Start-up. Self-confident: being aware of who we are and how we look like. Unconventional: unusual, different. Memorizing, putting together and mixing garments from our closet that instinctively seem compatible to us but not necessarily complementary. In other words, apply on yourself a style procedure that is often the start-up for fashion designers. They, travelling, go in search of new ideas, original inspirations, that they usually find – strangely enough – on the stalls of vintage markets. Look at your wardrobe like it’s the first time, eliminating the habits, trying not to wear the same things: mix up the cards, improvise, invent. Start the season with the will of being “new”. A look of Comme des Garcons in a picture of Peter Lindbergh (1994)



Master of style. John Cassavetes: a rare mix of beauty and talent. Between the 50s and the 80s he acted in about thirty movies and directed a dozen of independent movies. They were “special” movies, often filmed in interiors, like theatrical pieces. Conceptual films and intellectual scripts. Cassavetes, indeed, is not so famous, mainly among young people. The only movie that reached the public approval and made him popular as an actor at the end of the 70s was Rosemary’s Baby, by Roman Polanski. And the only well-known one he directed was Gloria. A summer night, interpreted by his wife Gena Rowlands. She had the same destiny. she is little known even if she’s as talented and beautiful as others more famous colleagues. Cassavetes has always been in the shadows, like all the greats of the show business and he was (in my opinion) unconsciously sensual. He had an innate and discreet style, he was confident wearing a suit as well as a classic/informal outfit. John Cassavetes (on the right) with Peter Falk. Picture from the book John Cassavetes by Jim Healy and Emanuela Martini (Il Castoro Publishing)

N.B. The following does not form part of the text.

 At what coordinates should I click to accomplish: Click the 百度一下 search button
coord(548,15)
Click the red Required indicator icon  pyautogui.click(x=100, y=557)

The man in red. Red. The colour of passion. You can find it in every painting of Mondrian, in the square sections of the Rubik’s cube, in the Van Gogh’s fields of poppies, in Tiziano’s paintings. In nature we find it in flowers and fruit. It’s the colour of the sunset. And of the hateful tribal ritual of corrida. Red has dominated for decades the fashion world, in womenswear and menswear: just think about “Valentino red”. It has been the main colour of many collection of Comme des Garçons, Iceberg, Moschino and Versace. In the 90s red has stopped for a few seasons the black invasion of Prada and Helmut Lang. Today it emerges in spots in every variation, from cherry to wine, to the pop-red. In menswear and accessories: its moderated use, filtered by good taste (and wisdom) will give as a result a pleasant look. Only one red accessory, the tie (from



The belt over the cardigan. Wearing a sweater inside the trousers could be a little eccentric, but is not a folly: in the early 1900s our great-grandfathers used to do it. A century has passed by from this shot by Lartigue, but look at how modern are the subjects. The final result of the look I suggest to you will give a old-fashioned effect and, so, why don’t  emphasize the vintage taste? The – single breasted – jacket if in plain colour has to be made of a rough fabric like the wool-crepe, otherwise of a printed fabric like Glencheck or vichy; the shirt has to have a little collar and light tone on tone stripes, the tie will be perfect if knitted. The cardigan, the protagonist, has to be thin, made of wool or cashmere. The belt? Matching the outfit and with a little buckle, not to attract too much attention on the waist. And, finally, the trousers: with pleats. Picture by James Henry Lartigue from the book Chic, le Sport! (Actes Sud/Hermès)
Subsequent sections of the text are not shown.